Ingredients for pastry:
1 cup all-purpose flour
6 tablespoons cold unsalted butter, cut into 1/2 tablespoon pieces
1 – 2 tablespoons ice water

Ingredients for filling:
1 tablespoon unsalted butter
1 teaspoon grapeseed or vegetable oil
1 onion, finely chopped
3 medium carrots, chopped
2 celery ribs, finely chopped
5 – 6 small new potatoes, cut into 1 inch dice
1 1/2 cups shredded cooked turkey (or use chicken or another leftover meat such as cubed steak or even shrimp)
1/2 cup frozen peas
2 additional tablespoons of unsalted butter
3 tablespoons all-purpose flour
A splash (1 – 2 tablespoons) sherry
3/4 cup low-fat (2%) milk
1/4 cup heavy cream
1/2 – 1 cup chicken stock
1 tablespoon minced fresh thyme leaves
1 tablespoon minced fresh parsley
1 additional teaspoon butter for greasing ramekins

Pre-heat oven to 375 degrees.

In a deep mixing bowl cut the 6 tablespoons butter into the flour until just combined into small, pea-sized clumps. At this point the dough should be very crumbly but hold together loosely if squeezed. Don’t overwork it. When you’ve reached this point, add the ice water one teaspoon at a time until the dough comes together. Knead briefly, pull together into a ball, wrap in plastic wrap and refrigerate for 15 – 30 minutes to allow dough to come together uniformly.

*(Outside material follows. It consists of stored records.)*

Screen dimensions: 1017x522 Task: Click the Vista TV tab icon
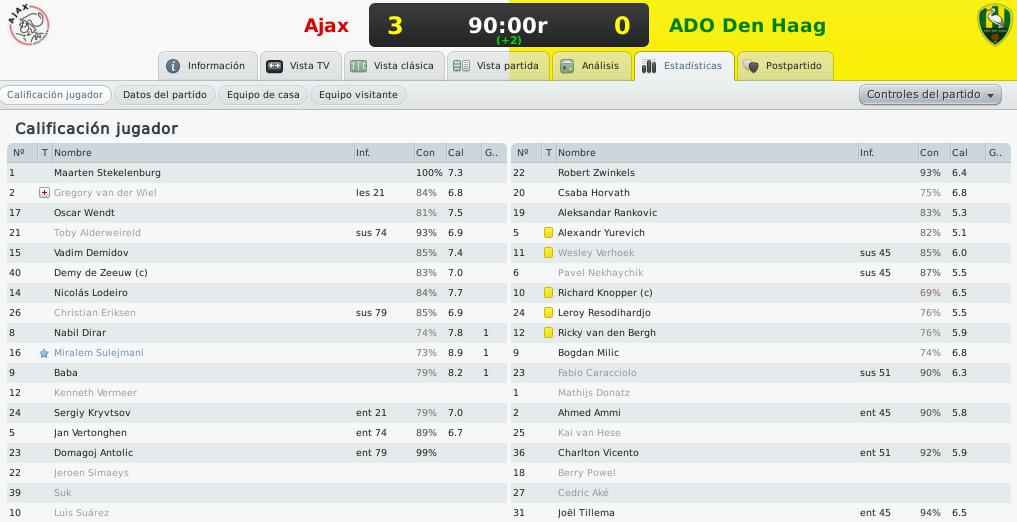click(274, 66)
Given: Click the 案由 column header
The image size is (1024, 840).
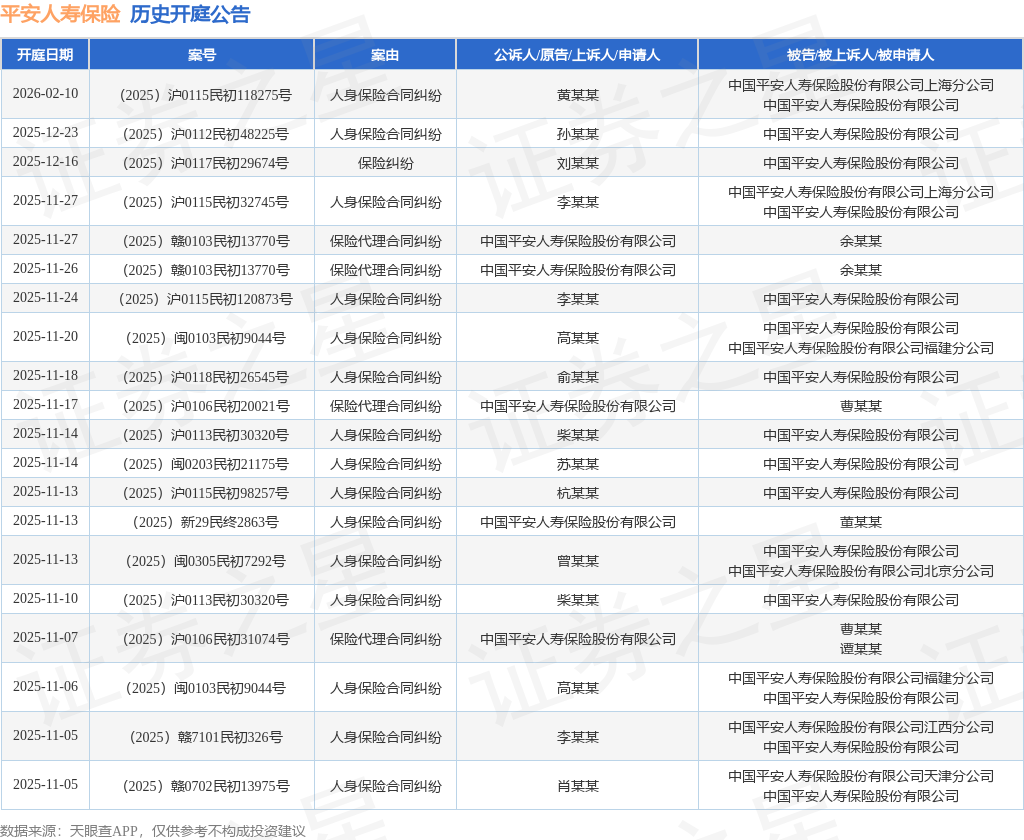Looking at the screenshot, I should [x=385, y=55].
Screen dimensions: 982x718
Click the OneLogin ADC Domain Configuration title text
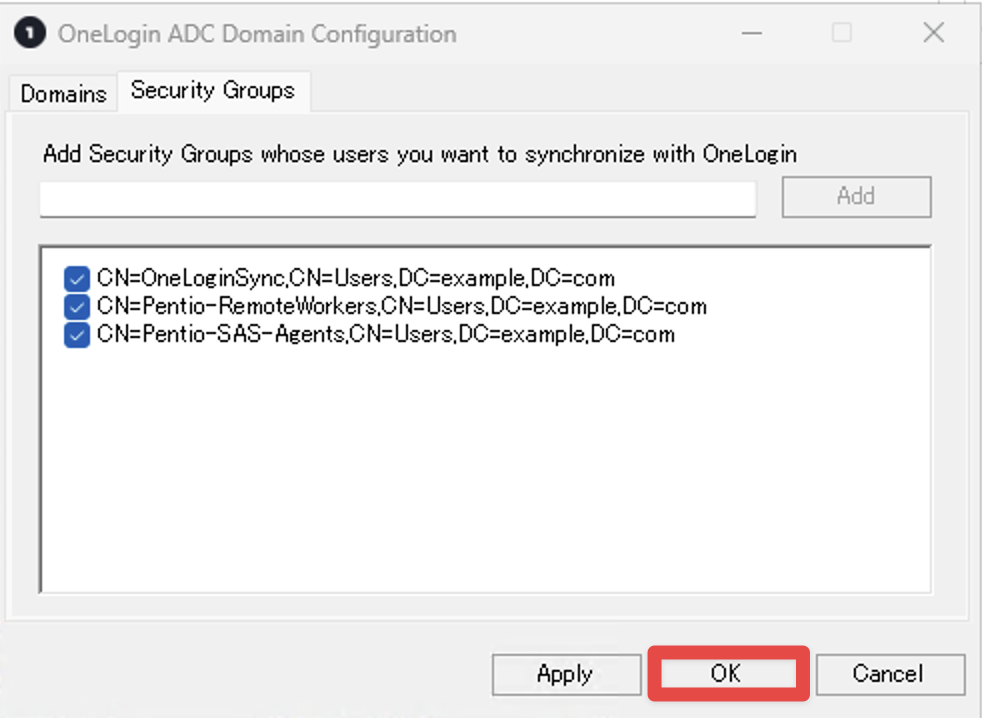click(257, 34)
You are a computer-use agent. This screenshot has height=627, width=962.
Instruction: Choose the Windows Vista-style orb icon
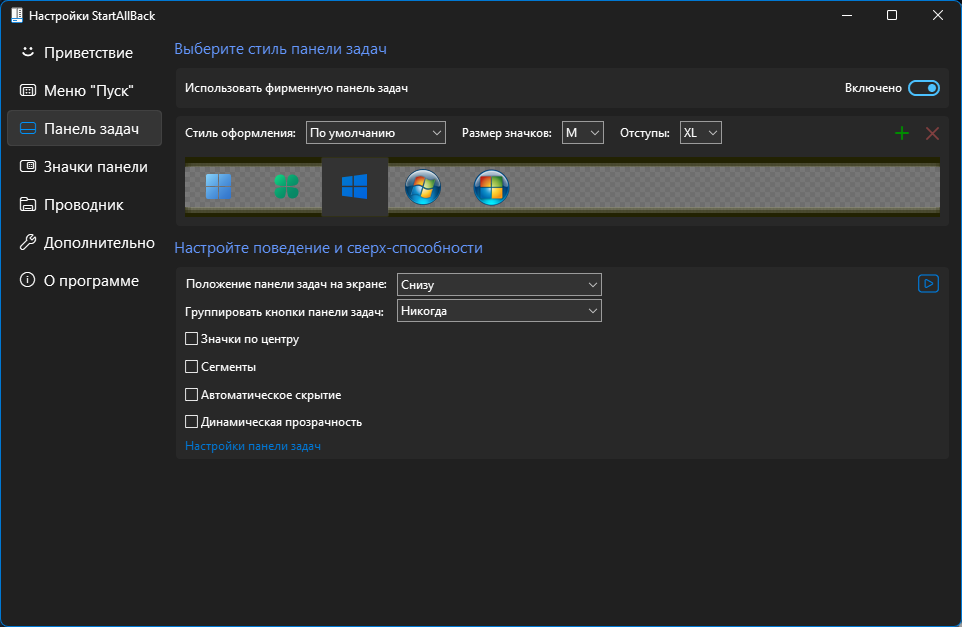coord(491,187)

While dough is chilling melt butter and oil in a deep skillet over medium heat. When shimmering, add the onion, carrots and celery and sauté until the vegetables are softened – approximately 5 – 8 minutes. Add the potatoes and continue to sauté for another 5 minutes or so, until the potatoes begin to soften.

The filling, in progress

The filling, in progress

Mix in the shredded turkey (or whatever cooked meat you are using) and the peas, and then remove the mixture from the skillet into a clean medium mixing bowl. Set aside.

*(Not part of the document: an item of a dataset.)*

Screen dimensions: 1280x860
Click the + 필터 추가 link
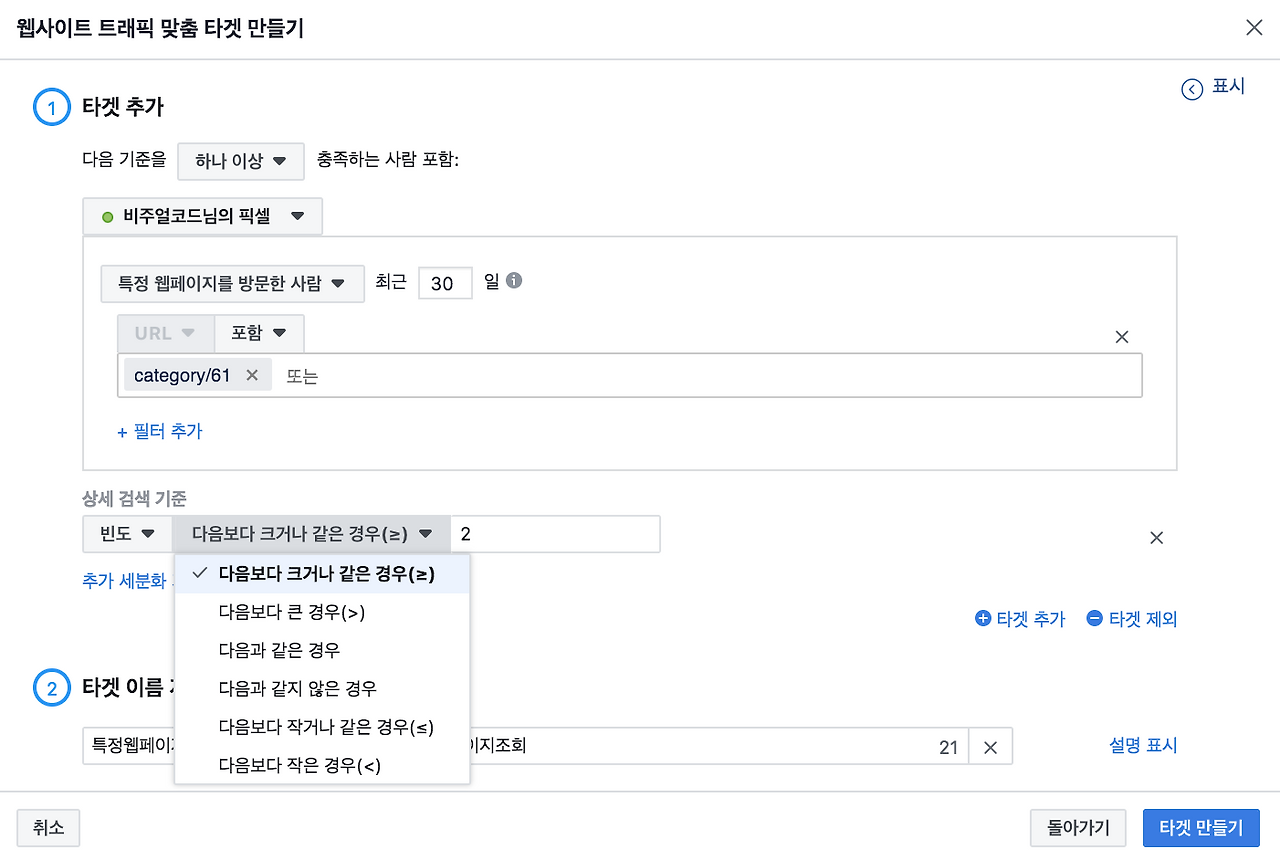(x=160, y=431)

Wipe the skillet clean and place back on medium heat. Add 2 tablespoons of butter to the pan. When melted, add the flour and stir well, allowing the roux to toast to a light golden brown. Add the sherry, stir well, and then whisk in the milk, half-and-half, and 1/2 cup chicken stock. Bring sauce to a simmer while whisking constantly. As the sauce comes to temperature it will thicken. If the sauce is too thick, add the additional 1/2 cup chicken stock.

When the sauce is thick and hot, add the reserved veggie/chicken mixture, the thyme, and parsley. Stir well. Remove from heat.

Prepare four individual ramekins by greasing with the remaining 1 teaspoon butter.

Remove dough from refrigerator and roll out to between 1/8″ and 1/4″ thickness on a well-floured surface. Cut four circles using the ramekins as a guide. Discard unused dough or save for another use (you may be able to squeeze one more pot pie out of this recipe if you have an extra ramekin!).

Assembling our pies

Assembling our pies

Fill ramekins with veggie/chicken mixture and top with a dough round, tucking the corners of the dough around the filling. Cut a small slit in the center of each dough round once they are in place to allow steam to vent.

Cutting vents

Cutting vents

Bake pies on baking sheet for 20 – 25 minutes, until crust is golden and filling is bubbling. When almost finished, turn broiler to high and broil for last 30 seconds to 1 minute of baking to lightly brown.

Remove from oven, allow to cool slightly so they can be handled safely by the kids, and serve.

Serves: 4

Parent rating: five stars. That just about says it all. These are SOOOO good. You NEED to make them. NOW.
Kid rating: four-and-a-half stars. Maybe it was the “individual” servings and the opportunity to plunge a spoon into the pastry top of each little pot pie, but these went over big with Daughter 1 in particular. Daughter 2 poked around under her crust a bit more, but both girls really enjoyed these. Use the veggies you know your kids will eat. Mushrooms or pearl onions or even string beans would be great, too.